**Exercise description:** Reproduce every entry in the listing without alteration.

**Input records:**
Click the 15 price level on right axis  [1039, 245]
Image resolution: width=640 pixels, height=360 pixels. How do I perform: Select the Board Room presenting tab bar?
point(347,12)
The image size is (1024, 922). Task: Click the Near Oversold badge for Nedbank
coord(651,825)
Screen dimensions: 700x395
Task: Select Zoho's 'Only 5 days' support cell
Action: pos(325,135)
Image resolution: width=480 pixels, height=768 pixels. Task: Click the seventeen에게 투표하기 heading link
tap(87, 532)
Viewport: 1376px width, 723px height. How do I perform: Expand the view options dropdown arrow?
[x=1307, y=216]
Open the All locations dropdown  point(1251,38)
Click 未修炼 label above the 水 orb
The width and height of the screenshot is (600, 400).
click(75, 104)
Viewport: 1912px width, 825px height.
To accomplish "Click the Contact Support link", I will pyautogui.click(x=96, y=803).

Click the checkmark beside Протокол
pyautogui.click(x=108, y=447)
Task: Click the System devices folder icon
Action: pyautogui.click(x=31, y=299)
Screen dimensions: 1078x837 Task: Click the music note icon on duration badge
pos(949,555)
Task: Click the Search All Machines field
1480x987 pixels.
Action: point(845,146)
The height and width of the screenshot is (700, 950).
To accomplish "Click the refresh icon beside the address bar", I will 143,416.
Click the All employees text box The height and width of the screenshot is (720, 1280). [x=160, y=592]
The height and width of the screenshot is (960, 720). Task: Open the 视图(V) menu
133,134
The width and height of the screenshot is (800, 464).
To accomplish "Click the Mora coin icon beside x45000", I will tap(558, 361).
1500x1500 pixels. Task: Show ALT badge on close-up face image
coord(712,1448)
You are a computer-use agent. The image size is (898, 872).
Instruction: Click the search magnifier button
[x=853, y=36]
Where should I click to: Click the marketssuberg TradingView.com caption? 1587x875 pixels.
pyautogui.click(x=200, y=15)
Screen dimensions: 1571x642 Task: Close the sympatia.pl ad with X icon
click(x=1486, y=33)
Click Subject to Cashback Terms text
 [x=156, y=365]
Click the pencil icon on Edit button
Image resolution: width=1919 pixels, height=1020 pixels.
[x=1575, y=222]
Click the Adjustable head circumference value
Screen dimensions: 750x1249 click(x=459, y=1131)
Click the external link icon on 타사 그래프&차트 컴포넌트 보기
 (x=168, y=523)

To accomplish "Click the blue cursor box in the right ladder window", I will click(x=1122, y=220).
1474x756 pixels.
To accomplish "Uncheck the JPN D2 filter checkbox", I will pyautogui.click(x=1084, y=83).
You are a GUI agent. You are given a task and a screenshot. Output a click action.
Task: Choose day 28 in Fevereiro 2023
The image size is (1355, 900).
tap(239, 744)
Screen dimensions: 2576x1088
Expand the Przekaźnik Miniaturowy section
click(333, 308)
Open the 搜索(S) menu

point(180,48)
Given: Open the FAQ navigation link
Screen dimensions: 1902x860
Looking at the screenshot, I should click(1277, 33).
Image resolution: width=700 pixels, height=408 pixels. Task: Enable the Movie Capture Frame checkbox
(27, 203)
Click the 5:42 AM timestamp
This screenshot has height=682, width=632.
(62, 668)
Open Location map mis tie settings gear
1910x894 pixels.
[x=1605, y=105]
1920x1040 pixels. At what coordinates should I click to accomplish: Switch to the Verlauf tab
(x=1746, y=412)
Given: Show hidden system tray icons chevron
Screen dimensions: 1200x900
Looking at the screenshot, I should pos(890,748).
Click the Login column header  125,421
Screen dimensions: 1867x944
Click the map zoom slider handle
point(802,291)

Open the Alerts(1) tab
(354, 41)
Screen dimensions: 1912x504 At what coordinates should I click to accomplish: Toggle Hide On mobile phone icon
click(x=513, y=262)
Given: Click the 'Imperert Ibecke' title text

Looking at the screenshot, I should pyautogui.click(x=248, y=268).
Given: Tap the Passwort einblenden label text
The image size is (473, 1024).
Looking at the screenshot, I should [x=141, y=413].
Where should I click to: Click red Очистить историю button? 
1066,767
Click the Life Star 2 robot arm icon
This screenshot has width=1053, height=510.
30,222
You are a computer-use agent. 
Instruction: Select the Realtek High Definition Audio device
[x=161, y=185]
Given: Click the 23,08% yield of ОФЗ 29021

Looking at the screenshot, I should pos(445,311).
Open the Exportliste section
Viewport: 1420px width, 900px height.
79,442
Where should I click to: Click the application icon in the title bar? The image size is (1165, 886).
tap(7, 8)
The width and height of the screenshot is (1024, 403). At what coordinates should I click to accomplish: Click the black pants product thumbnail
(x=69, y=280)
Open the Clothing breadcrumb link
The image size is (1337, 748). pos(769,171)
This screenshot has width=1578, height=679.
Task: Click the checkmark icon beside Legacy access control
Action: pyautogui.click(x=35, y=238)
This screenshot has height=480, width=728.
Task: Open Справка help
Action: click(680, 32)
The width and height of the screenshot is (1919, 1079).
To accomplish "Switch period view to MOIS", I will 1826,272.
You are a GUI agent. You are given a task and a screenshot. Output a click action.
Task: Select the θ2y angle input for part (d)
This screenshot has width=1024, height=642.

**Response for this exercise:**
Click the 15 price level on right axis  [1039, 245]
Image resolution: width=640 pixels, height=360 pixels. How do I perform: Select the Board Room presenting tab bar?
point(347,12)
The image size is (1024, 922). Task: Click the Near Oversold badge for Nedbank
coord(651,825)
Screen dimensions: 700x395
Task: Select Zoho's 'Only 5 days' support cell
Action: pos(325,135)
Image resolution: width=480 pixels, height=768 pixels. Task: Click the seventeen에게 투표하기 heading link
tap(87, 532)
Viewport: 1376px width, 723px height. How do I perform: Expand the view options dropdown arrow?
[x=1307, y=216]
Open the All locations dropdown  point(1251,38)
Click 未修炼 label above the 水 orb
The width and height of the screenshot is (600, 400).
click(75, 104)
Viewport: 1912px width, 825px height.
To accomplish "Click the Contact Support link", I will pyautogui.click(x=96, y=803).

Click the checkmark beside Протокол
pyautogui.click(x=108, y=447)
Task: Click the System devices folder icon
Action: pyautogui.click(x=31, y=299)
Screen dimensions: 1078x837 Task: Click the music note icon on duration badge
pos(949,555)
Task: Click the Search All Machines field
1480x987 pixels.
Action: point(845,146)
The height and width of the screenshot is (700, 950).
To accomplish "Click the refresh icon beside the address bar", I will 143,416.
Click the All employees text box The height and width of the screenshot is (720, 1280). [x=160, y=592]
The height and width of the screenshot is (960, 720). Task: Open the 视图(V) menu
133,134
The width and height of the screenshot is (800, 464).
To accomplish "Click the Mora coin icon beside x45000", I will tap(558, 361).
1500x1500 pixels. Task: Show ALT badge on close-up face image
coord(712,1448)
You are a computer-use agent. The image size is (898, 872).
Instruction: Click the search magnifier button
[x=853, y=36]
Where should I click to: Click the marketssuberg TradingView.com caption? 1587x875 pixels.
pyautogui.click(x=200, y=15)
Screen dimensions: 1571x642 Task: Close the sympatia.pl ad with X icon
click(x=1486, y=33)
Click Subject to Cashback Terms text
 [x=156, y=365]
Click the pencil icon on Edit button
Image resolution: width=1919 pixels, height=1020 pixels.
[x=1575, y=222]
Click the Adjustable head circumference value
Screen dimensions: 750x1249 click(x=459, y=1131)
Click the external link icon on 타사 그래프&차트 컴포넌트 보기
 (x=168, y=523)

To accomplish "Click the blue cursor box in the right ladder window", I will click(x=1122, y=220).
1474x756 pixels.
To accomplish "Uncheck the JPN D2 filter checkbox", I will pyautogui.click(x=1084, y=83).
You are a GUI agent. You are given a task and a screenshot. Output a click action.
Task: Choose day 28 in Fevereiro 2023
The image size is (1355, 900).
tap(239, 744)
Screen dimensions: 2576x1088
Expand the Przekaźnik Miniaturowy section
click(333, 308)
Open the 搜索(S) menu

point(180,48)
Given: Open the FAQ navigation link
Screen dimensions: 1902x860
Looking at the screenshot, I should click(1277, 33).
Image resolution: width=700 pixels, height=408 pixels. Task: Enable the Movie Capture Frame checkbox
(27, 203)
Click the 5:42 AM timestamp
This screenshot has height=682, width=632.
(62, 668)
Open Location map mis tie settings gear
1910x894 pixels.
[x=1605, y=105]
1920x1040 pixels. At what coordinates should I click to accomplish: Switch to the Verlauf tab
(x=1746, y=412)
Given: Show hidden system tray icons chevron
Screen dimensions: 1200x900
Looking at the screenshot, I should pos(890,748).
Click the Login column header  125,421
Screen dimensions: 1867x944
Click the map zoom slider handle
point(802,291)

Open the Alerts(1) tab
(354, 41)
Screen dimensions: 1912x504 At what coordinates should I click to accomplish: Toggle Hide On mobile phone icon
click(x=513, y=262)
Given: Click the 'Imperert Ibecke' title text

Looking at the screenshot, I should pyautogui.click(x=248, y=268).
Given: Tap the Passwort einblenden label text
The image size is (473, 1024).
Looking at the screenshot, I should [x=141, y=413].
Where should I click to: Click red Очистить историю button? 
1066,767
Click the Life Star 2 robot arm icon
This screenshot has width=1053, height=510.
30,222
You are a computer-use agent. 
Instruction: Select the Realtek High Definition Audio device
[x=161, y=185]
Given: Click the 23,08% yield of ОФЗ 29021

Looking at the screenshot, I should pos(445,311).
Open the Exportliste section
Viewport: 1420px width, 900px height.
79,442
Where should I click to: Click the application icon in the title bar? The image size is (1165, 886).
tap(7, 8)
The width and height of the screenshot is (1024, 403). At what coordinates should I click to accomplish: Click the black pants product thumbnail
(x=69, y=280)
Open the Clothing breadcrumb link
The image size is (1337, 748). pos(769,171)
This screenshot has width=1578, height=679.
Task: Click the checkmark icon beside Legacy access control
Action: pyautogui.click(x=35, y=238)
This screenshot has height=480, width=728.
Task: Open Справка help
Action: click(680, 32)
The width and height of the screenshot is (1919, 1079).
To accomplish "Switch period view to MOIS", I will 1826,272.
You are a GUI agent. You are given a task and a screenshot. Output a click action.
Task: Select the θ2y angle input for part (d)
This screenshot has width=1024, height=642.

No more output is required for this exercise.